Crunchy, peppery, bitter and hearty vegetables—like arugula, bok choy, broccoli, brussels sprouts, cabbage, cauliflower, collard greens and kale—are the best foods to reduce cancer risk. Why? They contain tongue-twister nutrients called glucosinolates, such as sulforaphane and 3,3’ diindolylmethane, which are biologically active compounds that, according to research, block cancer-activating enzymes. They are particularly valuable for reducing breast, prostate, bladder and skin cancer risks by lowering inflammation, helping to induce cancer cell death and removing carcinogens.
Healthy Fats from Fish, Seeds & Nuts
To lower your cancer risk, reducing inflammation by consuming foods with essential fatty acids is a good place to start. These healthy fats affect cell signaling, cell membrane structure and fluidity, all of which modulate inflammation.
Cold-water fish—such as wild salmon, mackerel, herring, oysters and sardines—contain essential fatty acids called DHA and EPA (docosahexaenoic acid and eicosapentaenoic acid) that can be derived only from diet. Research has shown that plant sterols, as well as polyunsaturated and monounsaturated fats, in nuts, seeds and avocados, all reduce inflammation.
Herbs and Spices
Research continues to demonstrate that colorful phytochemicals in spices like turmeric, allspice, cinnamon, garlic, saffron, chiles, oregano, fenugreek, cardamom and ginger contain bioactive compounds that may inhibit cancer cell formation and migration.
For instance, turmeric contains properties that regulate hormones or hormone receptors that lower risk of breast, prostate and lung cancers. Ginger and garlic reduce the risk of digestive cancers. The benefits are too numerous to list here, but medical experts recommend consuming fresh and dried spices and herbs daily.
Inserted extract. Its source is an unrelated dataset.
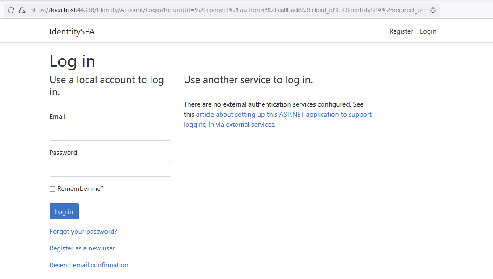493x279 pixels.
Task: Open the IdenttitySPA home brand link
Action: 72,31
Testing and Cancer Prevention
According to the American Cancer Society, screening can prevent colorectal and cervical cancers by detecting precancerous lesions that can be removed. Screening can also detect some cancers early, when treatment is more often successful. Screening is known to reduce mortality for cancers of the breast, colon, rectum, cervix, lung (among current or former heavy smokers) and probably prostate. In addition, being aware of changes in the body, such as the breast, skin, mouth, eyes or genitalia, and bringing these to the attention of a health care professional, may also result in early cancer detection.